Content starts
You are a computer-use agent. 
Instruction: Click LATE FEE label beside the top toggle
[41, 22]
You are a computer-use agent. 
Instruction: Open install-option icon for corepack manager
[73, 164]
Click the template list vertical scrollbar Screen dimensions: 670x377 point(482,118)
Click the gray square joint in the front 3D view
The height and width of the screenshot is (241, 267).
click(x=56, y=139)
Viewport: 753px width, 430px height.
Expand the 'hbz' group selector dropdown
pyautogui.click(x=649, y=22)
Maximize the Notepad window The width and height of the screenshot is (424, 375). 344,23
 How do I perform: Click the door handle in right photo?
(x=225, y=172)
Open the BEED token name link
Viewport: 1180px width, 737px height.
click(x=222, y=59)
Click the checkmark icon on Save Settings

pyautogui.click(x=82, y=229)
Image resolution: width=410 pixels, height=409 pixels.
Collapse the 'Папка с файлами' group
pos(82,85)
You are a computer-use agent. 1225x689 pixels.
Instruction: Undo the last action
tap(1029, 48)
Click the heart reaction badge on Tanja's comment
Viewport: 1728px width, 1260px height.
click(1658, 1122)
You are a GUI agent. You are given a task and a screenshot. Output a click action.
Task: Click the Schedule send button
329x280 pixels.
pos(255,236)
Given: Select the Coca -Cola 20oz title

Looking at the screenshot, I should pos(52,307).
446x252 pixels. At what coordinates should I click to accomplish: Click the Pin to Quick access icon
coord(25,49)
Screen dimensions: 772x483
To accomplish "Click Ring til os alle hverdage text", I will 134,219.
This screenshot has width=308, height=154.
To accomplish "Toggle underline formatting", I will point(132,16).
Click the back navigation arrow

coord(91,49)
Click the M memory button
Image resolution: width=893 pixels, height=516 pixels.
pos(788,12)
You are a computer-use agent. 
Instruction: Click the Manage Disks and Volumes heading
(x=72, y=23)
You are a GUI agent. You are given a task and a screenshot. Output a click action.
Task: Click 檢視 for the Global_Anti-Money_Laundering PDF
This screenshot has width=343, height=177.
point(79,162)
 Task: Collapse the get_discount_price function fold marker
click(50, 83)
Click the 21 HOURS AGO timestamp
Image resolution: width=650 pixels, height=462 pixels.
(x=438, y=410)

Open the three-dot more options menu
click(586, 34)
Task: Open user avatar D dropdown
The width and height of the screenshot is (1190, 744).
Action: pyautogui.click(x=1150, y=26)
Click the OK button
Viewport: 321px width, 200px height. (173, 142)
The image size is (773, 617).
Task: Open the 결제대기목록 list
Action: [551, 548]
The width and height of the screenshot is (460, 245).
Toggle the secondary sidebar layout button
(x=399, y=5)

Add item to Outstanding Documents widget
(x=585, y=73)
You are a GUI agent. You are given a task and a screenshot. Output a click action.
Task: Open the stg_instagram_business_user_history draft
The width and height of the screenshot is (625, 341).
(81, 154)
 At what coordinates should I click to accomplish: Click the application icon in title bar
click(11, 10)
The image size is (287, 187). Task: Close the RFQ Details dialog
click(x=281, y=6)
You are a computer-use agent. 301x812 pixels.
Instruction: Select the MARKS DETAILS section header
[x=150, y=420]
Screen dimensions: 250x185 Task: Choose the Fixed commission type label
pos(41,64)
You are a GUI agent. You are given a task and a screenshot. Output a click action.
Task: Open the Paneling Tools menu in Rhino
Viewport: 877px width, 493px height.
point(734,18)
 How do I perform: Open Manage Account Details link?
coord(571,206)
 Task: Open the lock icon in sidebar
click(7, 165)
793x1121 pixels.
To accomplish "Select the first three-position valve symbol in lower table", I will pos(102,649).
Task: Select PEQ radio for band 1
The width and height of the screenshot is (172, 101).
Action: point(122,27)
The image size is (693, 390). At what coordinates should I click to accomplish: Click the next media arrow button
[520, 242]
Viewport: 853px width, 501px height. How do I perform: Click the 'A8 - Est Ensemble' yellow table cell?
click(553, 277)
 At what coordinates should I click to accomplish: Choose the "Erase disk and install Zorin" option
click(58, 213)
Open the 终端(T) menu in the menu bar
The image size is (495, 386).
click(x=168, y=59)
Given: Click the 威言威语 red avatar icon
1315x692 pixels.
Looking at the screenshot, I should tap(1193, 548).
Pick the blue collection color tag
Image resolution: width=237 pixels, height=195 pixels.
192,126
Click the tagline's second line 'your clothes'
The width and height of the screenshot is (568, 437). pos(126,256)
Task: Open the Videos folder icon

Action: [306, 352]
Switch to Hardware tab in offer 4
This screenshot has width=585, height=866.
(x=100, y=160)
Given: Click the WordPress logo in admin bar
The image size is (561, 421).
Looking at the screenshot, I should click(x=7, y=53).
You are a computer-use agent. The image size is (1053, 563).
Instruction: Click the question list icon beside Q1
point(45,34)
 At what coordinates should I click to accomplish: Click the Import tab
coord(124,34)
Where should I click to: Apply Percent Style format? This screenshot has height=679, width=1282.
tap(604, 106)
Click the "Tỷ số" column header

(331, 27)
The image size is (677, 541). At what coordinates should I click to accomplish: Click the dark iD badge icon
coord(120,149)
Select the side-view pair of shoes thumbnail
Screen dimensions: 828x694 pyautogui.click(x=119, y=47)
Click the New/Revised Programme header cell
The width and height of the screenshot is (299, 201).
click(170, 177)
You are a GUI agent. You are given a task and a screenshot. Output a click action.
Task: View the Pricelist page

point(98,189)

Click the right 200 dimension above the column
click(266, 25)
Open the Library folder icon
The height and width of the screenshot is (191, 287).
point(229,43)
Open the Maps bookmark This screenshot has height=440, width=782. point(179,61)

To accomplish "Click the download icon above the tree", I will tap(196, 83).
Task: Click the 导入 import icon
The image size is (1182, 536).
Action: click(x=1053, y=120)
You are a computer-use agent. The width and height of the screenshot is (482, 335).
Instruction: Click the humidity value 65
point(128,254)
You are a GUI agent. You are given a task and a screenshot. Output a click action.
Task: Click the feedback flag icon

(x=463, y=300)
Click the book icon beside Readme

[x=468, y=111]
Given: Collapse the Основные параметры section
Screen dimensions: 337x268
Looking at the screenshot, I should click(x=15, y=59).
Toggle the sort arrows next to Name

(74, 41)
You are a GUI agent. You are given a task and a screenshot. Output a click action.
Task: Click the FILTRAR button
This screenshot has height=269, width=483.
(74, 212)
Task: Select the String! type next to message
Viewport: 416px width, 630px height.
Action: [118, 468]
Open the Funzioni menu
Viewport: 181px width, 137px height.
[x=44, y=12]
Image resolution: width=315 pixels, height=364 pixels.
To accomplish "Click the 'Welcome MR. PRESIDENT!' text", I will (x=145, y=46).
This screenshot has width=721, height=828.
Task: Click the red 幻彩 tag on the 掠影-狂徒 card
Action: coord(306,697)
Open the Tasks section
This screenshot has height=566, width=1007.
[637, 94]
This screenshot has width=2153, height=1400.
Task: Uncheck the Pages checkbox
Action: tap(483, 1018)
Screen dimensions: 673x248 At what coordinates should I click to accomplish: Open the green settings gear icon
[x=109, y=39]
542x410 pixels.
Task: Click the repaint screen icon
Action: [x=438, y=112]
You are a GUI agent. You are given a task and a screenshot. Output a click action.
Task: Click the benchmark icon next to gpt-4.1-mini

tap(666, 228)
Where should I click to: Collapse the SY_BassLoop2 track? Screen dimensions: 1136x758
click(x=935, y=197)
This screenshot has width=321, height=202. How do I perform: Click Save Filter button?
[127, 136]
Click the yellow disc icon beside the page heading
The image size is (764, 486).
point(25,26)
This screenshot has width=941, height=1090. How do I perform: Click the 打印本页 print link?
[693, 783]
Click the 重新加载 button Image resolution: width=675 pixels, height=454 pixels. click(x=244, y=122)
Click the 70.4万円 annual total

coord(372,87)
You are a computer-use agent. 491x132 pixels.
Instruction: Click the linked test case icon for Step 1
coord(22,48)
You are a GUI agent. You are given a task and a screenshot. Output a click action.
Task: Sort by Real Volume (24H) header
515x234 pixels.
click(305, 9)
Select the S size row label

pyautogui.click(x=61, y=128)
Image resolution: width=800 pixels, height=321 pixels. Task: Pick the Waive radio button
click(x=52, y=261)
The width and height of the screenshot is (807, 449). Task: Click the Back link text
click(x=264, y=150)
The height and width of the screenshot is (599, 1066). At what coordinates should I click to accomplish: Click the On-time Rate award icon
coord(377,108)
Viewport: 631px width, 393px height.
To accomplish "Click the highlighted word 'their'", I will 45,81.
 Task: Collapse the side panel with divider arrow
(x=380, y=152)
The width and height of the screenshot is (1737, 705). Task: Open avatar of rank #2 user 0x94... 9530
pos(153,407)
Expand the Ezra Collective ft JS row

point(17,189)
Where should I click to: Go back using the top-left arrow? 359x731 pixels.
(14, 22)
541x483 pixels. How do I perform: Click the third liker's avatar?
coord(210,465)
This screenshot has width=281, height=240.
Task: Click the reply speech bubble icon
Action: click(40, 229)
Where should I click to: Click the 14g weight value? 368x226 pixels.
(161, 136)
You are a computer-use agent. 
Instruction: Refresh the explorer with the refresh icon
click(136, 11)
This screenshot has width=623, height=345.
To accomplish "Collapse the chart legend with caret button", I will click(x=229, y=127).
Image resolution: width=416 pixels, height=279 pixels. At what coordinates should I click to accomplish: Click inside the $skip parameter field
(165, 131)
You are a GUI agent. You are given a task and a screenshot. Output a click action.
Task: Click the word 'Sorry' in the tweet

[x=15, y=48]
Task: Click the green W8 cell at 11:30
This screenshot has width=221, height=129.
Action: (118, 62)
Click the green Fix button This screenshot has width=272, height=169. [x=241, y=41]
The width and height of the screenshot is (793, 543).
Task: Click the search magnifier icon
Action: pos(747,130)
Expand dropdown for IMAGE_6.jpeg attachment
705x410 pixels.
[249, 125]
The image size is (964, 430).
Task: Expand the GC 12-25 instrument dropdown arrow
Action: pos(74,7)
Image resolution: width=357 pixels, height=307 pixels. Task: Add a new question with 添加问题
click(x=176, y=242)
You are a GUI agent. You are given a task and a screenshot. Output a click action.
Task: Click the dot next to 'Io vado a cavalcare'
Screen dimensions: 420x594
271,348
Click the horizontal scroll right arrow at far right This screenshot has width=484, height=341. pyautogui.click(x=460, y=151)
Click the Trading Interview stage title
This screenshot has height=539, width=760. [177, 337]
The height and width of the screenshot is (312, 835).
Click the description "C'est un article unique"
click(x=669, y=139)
Content ends
◆ **Instructions for the task**
Once the line with "How do I perform: Click the door" is found in the records above, print exactly that line and every line after it through the line with "Image resolution: width=410".

◆ **Result for this task**
 How do I perform: Click the door handle in right photo?
(x=225, y=172)
Open the BEED token name link
Viewport: 1180px width, 737px height.
click(x=222, y=59)
Click the checkmark icon on Save Settings

pyautogui.click(x=82, y=229)
Image resolution: width=410 pixels, height=409 pixels.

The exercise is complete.